Apalagi mengenai desa, para Kepala Desa disebut lebih memahami dan mengetahui apa saja yang dibutuhkan oleh masyarakat ketimbang PJ Gubernur Sulsel.
"Setidaknya kami dilibatkan untuk memberi saran. Karena yang lebih memahami terkait desa itu adalah kepala desa yang merupakan raja di wilayahnya. Karena dana desa adalah bagian dari desa dan kewenangan desa yang seharusnya kami dipanggil untuk membicarakan apakah boleh untuk ini, seharusnya duduk bersama dulu," tutur Sri Rahayu.
"Belum lagi ini adalah dana kami yang akan dibelanjakan. Saya berharap bahwa pemerintah juga berfikir, bahwa pemerintah desa banyak program di Desa yang mungkin harus disupport dari dana provinsi, seperti desa wisata, UMKM, Bumdes, termasuk infrastruktur," sambungnya.
Menurut Sri Rahayu, sebagai orang Sulawesi Selatan yang menjunjung tinggi falsafah sipakatau, sipakalebbi, sipakainge, seharusnya setiap kebijakan baik itu sifatnya hanya himbauan dibicarakan secara bersamaan.
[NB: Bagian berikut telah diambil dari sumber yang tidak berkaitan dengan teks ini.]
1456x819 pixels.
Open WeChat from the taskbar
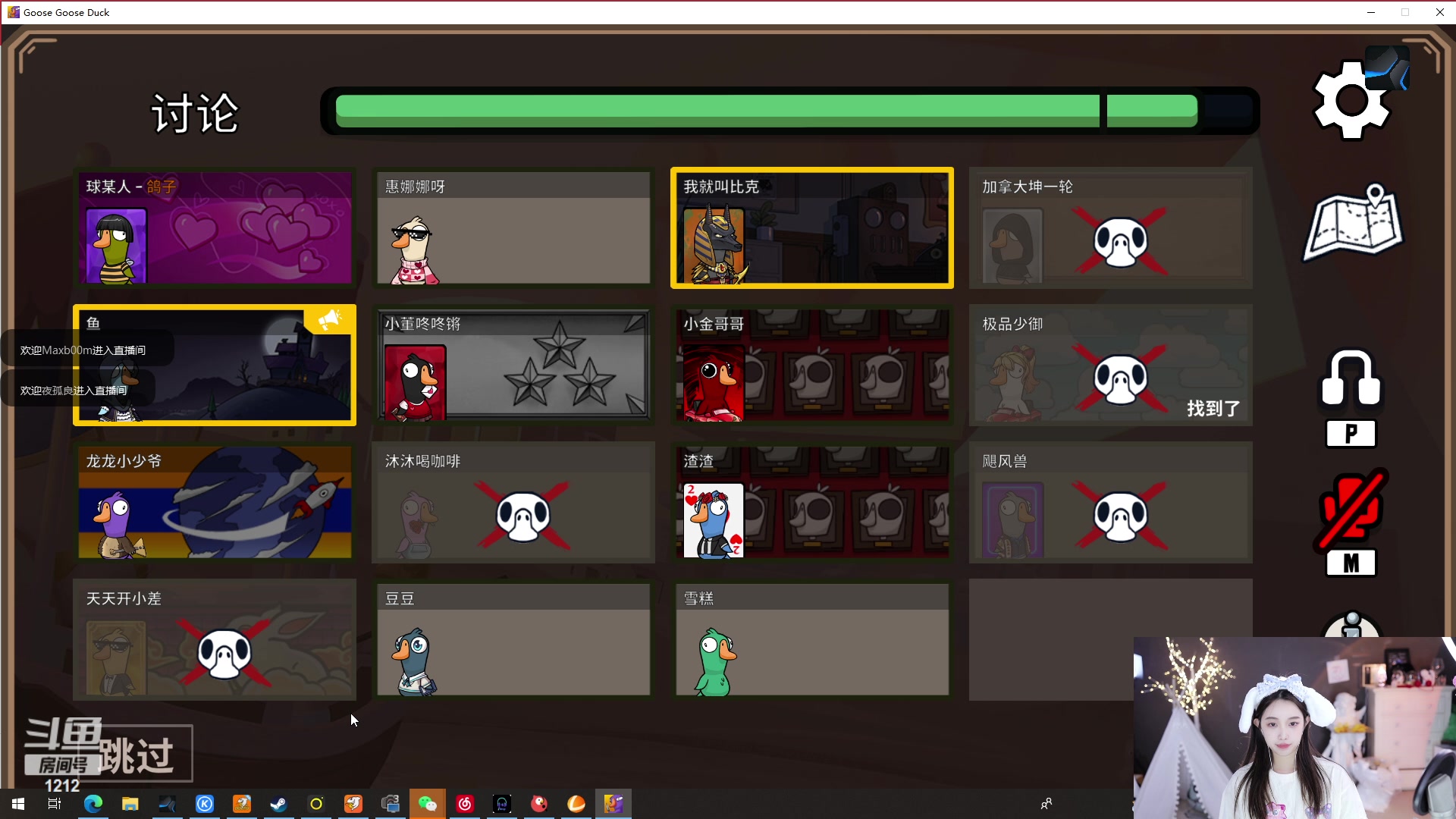pos(428,804)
"Kita ini orang Sulsel, setidaknya silaturahmi lebih diutamakan, karena pihak desa tidak dilibatkan. Tiba-tiba ada surat himbauan ada pengawasan dari bapak bupati. Karena kita mencermati, 21 Kabupaten itu berusaha untuk mencermati program ini, karena setiap desa di kabupaten itu berbeda-beda. Seperti di Enrekang, sudah berhasil dengan bawangnya, masa digantikan dengan pisang yang tidak tau apakah ini berhasil atau tidak," ungkapnya.
Adapun untuk dana desa sendiri, Sri Rahayu mengungkapkan tiap desa memiliki anggaran yang berbeda-beda, tergantung jumlah penduduknya. Namun perkiraan satu desa di Sulsel mendapat anggaran dari pemerintah pusat sebanyak Rp1 miliar.
"(dana desa) itu bervariasi, tergantung jumlah penduduk, jaraknya dan angka kemiskinan," pungkasnya. (Isak/B)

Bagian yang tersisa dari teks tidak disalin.